Black holes with MDRs and Bekenstein–Hawking and Perelman entropies for Finsler–Lagrange–Hamilton Spaces

Abstract

New geometric and analytic methods for generating exact and parametric solutions in generalized Einstein–Finsler like gravity theories and nonholonomic Ricci soliton models are reviewed and developed. We show how generalizations of the Schwarzschild–(anti) de Sitter metric can be constructed for modified gravity theories with arbitrary modified dispersion relations, MDRs, and Lorentz invariance violations, LIVs.
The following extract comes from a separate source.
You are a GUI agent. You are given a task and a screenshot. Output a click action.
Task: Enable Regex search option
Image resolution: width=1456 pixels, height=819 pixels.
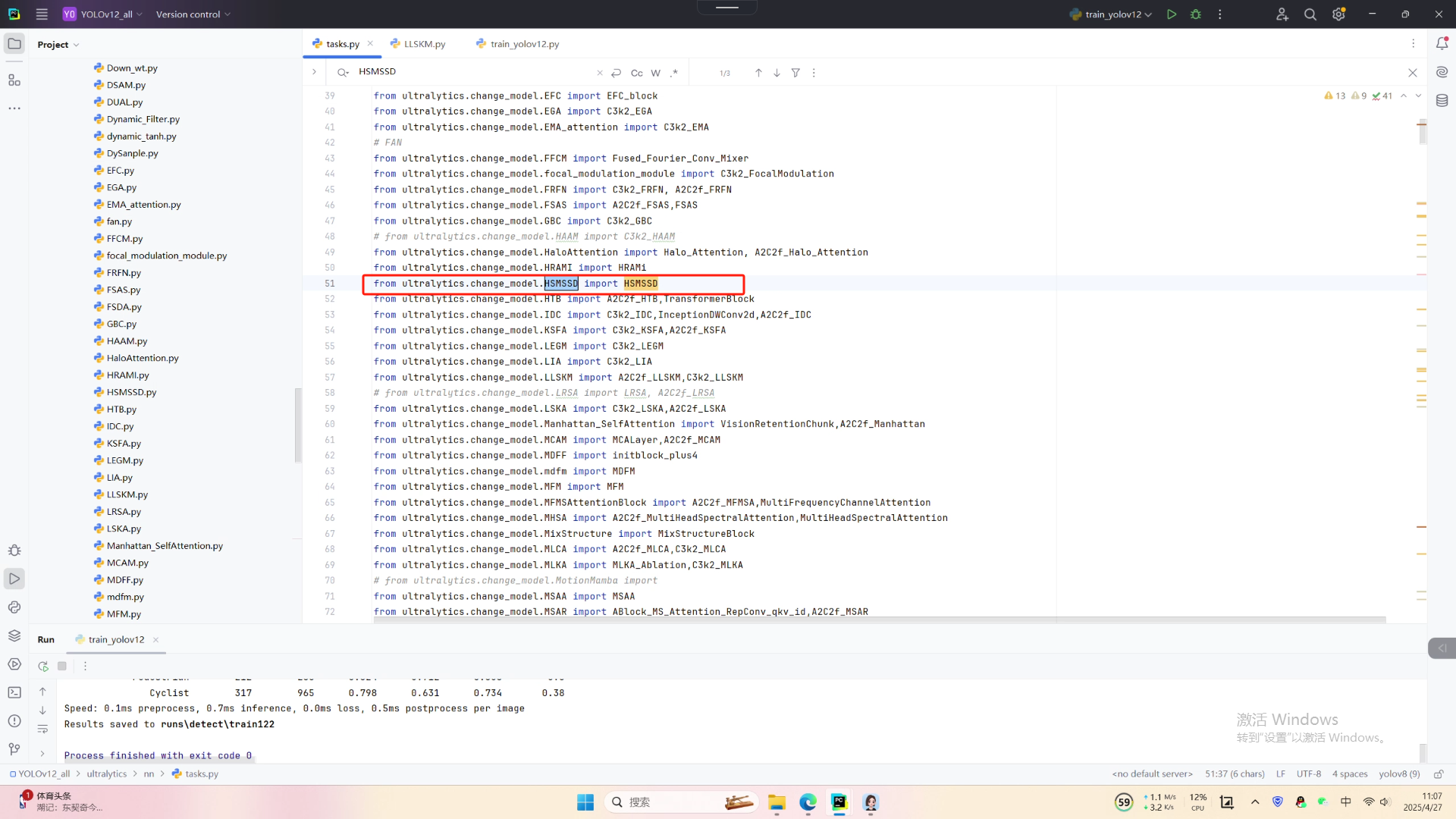coord(674,73)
Such theories can be geometrized on cotangent Lorentz bundles (phase spaces) as models of relativistic Finsler–Lagrange–Hamilton spaces. There are considered two general classes of solutions for gravitational stationary vacuum phase space configurations and nontrivial (effective) matter sources or cosmological constants. Such solutions describe nonholonomic deformations of conventional higher dimension black hole, BH, solutions with general dependence on effective four dimensional, 4-d, momentum type variables. For the first class, we study physical properties of Tangherlini like BHs in phase spaces with generic dependence on an energy coordinate/parameter. We investigate also BH configurations on base spacetime and in curved cofiber spaces when the BH mass and the maximal speed of light determine naturally a cofiber horizon. For the second class, the solutions are constructed with Killing symmetry on an energy type coordinate. There are analyzed the conditions when generalizations of Bekenstein–Hawking entropy (for solutions with conventional horizons) and/or Grigory Perelman’s W-entropy (for more general generic off-diagonal solutions) can be defined for phase space stationary configurations.